▶ [What is expected]
In the entries that follow, find the line containing "Task: Navigate to StackSets in sidebar", then output exactly every line from the first through that one.

▶ [Data provided]
┌──

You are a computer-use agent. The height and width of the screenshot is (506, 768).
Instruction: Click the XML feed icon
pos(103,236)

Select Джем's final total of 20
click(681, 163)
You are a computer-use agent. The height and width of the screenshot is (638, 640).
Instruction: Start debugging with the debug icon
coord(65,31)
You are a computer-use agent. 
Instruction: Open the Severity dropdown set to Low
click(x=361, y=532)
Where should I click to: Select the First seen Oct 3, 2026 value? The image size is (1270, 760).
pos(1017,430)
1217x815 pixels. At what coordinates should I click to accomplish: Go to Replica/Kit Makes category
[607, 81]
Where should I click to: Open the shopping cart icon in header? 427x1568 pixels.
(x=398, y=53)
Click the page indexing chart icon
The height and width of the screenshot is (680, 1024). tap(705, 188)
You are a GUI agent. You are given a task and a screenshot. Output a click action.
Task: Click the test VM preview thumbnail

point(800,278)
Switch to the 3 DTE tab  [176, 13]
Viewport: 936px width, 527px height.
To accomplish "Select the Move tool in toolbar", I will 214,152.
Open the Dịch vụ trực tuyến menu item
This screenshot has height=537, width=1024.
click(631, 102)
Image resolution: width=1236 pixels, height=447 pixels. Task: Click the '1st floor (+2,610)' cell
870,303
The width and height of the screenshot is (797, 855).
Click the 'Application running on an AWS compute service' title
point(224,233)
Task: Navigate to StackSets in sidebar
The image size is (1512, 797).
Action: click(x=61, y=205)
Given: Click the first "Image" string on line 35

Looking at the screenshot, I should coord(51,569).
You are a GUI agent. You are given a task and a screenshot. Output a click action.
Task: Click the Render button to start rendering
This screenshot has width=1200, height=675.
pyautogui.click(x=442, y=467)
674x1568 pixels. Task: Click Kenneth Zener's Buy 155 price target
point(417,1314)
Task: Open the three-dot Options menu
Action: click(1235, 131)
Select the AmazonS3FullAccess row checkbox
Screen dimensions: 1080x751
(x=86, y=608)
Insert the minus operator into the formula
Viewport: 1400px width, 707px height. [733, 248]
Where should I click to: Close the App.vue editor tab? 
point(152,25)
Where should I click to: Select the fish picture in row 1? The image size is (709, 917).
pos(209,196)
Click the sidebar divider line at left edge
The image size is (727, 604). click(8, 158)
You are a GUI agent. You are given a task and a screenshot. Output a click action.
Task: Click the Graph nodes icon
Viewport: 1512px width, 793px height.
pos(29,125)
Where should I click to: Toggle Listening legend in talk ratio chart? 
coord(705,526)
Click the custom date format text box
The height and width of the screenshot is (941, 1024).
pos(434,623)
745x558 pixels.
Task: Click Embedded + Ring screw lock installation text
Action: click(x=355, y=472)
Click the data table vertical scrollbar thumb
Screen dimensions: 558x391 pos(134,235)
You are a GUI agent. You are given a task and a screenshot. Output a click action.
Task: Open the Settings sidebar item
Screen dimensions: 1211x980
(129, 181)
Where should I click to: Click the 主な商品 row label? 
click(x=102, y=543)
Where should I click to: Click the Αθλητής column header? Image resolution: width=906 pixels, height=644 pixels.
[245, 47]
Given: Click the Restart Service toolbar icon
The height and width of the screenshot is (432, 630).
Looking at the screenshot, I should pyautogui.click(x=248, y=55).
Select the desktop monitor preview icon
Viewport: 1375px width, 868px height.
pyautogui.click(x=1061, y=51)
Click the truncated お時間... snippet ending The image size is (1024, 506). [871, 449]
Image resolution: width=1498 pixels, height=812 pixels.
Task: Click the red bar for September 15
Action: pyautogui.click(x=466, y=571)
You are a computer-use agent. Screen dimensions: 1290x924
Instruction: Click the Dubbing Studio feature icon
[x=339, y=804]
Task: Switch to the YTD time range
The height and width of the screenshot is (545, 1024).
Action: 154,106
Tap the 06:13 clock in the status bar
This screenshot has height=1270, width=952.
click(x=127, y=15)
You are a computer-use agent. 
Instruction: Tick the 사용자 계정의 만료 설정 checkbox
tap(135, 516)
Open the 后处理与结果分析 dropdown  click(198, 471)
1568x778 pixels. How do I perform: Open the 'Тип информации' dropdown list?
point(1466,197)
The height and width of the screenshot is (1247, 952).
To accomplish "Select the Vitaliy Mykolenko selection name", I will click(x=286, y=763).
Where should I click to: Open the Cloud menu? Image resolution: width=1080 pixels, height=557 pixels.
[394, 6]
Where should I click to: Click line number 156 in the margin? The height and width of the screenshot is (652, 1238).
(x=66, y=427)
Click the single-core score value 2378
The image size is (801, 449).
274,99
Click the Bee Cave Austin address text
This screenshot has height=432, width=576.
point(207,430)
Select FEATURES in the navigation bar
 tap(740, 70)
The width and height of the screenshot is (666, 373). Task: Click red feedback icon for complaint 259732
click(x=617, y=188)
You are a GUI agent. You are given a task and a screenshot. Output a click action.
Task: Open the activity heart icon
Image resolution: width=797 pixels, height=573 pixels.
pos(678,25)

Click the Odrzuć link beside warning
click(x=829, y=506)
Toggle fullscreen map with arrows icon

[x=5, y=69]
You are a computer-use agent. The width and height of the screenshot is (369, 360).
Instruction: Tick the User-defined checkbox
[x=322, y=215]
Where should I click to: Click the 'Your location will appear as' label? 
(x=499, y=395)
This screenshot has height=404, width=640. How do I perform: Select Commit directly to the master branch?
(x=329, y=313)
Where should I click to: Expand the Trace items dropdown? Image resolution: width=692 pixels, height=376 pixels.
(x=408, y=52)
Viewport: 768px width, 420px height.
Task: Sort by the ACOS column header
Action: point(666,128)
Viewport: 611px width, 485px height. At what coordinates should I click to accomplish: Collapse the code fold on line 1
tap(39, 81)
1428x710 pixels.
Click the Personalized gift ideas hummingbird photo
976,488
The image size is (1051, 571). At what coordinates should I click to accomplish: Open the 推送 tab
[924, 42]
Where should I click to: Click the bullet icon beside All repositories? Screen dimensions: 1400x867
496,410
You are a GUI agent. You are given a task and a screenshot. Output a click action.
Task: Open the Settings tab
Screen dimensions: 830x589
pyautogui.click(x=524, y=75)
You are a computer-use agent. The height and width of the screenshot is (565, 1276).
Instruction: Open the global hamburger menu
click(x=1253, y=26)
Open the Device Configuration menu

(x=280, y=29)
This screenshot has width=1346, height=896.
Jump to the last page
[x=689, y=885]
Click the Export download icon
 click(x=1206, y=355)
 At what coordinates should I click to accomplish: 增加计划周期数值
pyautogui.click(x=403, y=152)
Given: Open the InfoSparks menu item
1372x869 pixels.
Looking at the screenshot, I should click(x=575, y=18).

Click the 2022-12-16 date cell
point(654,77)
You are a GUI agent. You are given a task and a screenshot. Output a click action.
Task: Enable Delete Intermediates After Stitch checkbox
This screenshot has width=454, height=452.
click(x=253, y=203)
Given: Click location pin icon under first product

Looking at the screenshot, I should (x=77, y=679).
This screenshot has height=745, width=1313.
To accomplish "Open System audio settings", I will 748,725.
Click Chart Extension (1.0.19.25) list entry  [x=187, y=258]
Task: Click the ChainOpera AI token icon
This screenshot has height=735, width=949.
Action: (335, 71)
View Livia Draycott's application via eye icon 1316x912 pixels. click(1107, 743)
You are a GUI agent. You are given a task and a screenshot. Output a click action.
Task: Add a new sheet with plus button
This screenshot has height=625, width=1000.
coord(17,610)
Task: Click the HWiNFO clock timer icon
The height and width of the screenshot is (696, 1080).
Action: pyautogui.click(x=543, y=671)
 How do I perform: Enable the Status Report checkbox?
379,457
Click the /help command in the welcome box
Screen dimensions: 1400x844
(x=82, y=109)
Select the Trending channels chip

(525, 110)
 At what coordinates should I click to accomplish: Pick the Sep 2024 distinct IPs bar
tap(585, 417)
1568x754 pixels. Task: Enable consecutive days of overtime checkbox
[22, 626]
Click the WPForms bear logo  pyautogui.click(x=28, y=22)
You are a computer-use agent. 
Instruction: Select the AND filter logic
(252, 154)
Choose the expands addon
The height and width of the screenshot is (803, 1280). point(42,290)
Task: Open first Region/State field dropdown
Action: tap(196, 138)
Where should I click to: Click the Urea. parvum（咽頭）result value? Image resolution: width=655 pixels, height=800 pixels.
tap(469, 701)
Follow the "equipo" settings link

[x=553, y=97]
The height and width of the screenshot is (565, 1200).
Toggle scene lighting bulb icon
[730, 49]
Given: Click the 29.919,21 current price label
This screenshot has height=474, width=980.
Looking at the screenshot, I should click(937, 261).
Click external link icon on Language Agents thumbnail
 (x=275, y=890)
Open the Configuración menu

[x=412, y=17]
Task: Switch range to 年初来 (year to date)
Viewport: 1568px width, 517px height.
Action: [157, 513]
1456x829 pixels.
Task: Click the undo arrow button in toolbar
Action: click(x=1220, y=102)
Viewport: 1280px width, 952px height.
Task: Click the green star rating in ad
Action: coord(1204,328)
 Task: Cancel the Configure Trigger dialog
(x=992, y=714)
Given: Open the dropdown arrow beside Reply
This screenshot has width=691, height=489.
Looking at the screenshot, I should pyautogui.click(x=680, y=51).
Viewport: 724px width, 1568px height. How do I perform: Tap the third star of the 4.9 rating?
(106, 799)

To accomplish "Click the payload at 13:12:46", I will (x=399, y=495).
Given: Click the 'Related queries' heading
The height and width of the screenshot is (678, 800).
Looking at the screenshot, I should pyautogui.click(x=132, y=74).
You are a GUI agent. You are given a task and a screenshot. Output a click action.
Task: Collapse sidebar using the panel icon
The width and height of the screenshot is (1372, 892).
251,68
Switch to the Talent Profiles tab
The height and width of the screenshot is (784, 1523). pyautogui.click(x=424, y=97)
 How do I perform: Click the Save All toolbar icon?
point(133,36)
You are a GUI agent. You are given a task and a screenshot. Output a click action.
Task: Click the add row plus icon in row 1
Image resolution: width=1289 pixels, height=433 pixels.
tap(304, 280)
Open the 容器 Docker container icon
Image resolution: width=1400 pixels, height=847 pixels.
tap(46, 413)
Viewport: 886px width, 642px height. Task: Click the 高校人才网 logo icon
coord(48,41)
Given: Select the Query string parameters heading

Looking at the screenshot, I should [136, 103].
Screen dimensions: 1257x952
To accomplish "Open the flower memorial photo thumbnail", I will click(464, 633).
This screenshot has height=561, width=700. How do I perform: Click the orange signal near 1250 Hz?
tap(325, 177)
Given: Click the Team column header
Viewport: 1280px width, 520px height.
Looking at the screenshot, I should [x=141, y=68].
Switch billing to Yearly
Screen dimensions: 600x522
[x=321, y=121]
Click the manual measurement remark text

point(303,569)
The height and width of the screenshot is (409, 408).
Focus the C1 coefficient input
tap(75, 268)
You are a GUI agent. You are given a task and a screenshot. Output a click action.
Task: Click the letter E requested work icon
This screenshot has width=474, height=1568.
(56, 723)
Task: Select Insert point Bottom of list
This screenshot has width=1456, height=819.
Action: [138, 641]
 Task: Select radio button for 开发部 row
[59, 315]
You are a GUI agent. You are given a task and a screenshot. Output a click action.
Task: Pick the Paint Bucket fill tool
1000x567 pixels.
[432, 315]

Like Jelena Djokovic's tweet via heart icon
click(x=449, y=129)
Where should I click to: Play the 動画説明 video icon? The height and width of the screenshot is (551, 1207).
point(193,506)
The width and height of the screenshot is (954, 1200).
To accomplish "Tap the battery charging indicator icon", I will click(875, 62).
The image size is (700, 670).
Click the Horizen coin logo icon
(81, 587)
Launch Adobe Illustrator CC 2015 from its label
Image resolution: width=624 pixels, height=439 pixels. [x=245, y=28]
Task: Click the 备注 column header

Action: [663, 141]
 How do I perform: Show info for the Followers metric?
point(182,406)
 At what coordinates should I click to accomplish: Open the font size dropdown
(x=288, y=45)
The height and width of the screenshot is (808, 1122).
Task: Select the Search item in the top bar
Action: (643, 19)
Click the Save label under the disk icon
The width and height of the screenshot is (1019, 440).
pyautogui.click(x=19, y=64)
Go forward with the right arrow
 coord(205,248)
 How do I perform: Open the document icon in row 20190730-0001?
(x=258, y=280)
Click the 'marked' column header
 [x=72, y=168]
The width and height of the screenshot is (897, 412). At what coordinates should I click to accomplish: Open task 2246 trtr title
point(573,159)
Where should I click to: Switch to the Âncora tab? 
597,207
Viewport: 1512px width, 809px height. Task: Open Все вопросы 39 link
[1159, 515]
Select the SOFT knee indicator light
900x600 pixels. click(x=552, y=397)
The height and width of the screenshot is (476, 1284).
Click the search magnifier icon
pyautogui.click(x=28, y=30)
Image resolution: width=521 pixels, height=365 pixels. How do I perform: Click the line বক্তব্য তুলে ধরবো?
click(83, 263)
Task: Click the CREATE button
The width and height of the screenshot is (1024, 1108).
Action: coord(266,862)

└──

▶ [Answer to this task]
You are a computer-use agent. The height and width of the screenshot is (506, 768).
Instruction: Click the XML feed icon
pos(103,236)

Select Джем's final total of 20
click(681, 163)
You are a computer-use agent. The height and width of the screenshot is (638, 640).
Instruction: Start debugging with the debug icon
coord(65,31)
You are a computer-use agent. 
Instruction: Open the Severity dropdown set to Low
click(x=361, y=532)
Where should I click to: Select the First seen Oct 3, 2026 value? The image size is (1270, 760).
pos(1017,430)
1217x815 pixels. At what coordinates should I click to accomplish: Go to Replica/Kit Makes category
[607, 81]
Where should I click to: Open the shopping cart icon in header? 427x1568 pixels.
(x=398, y=53)
Click the page indexing chart icon
The height and width of the screenshot is (680, 1024). tap(705, 188)
You are a GUI agent. You are given a task and a screenshot. Output a click action.
Task: Click the test VM preview thumbnail

point(800,278)
Switch to the 3 DTE tab  [176, 13]
Viewport: 936px width, 527px height.
To accomplish "Select the Move tool in toolbar", I will 214,152.
Open the Dịch vụ trực tuyến menu item
This screenshot has height=537, width=1024.
click(631, 102)
Image resolution: width=1236 pixels, height=447 pixels. Task: Click the '1st floor (+2,610)' cell
870,303
The width and height of the screenshot is (797, 855).
Click the 'Application running on an AWS compute service' title
point(224,233)
Task: Navigate to StackSets in sidebar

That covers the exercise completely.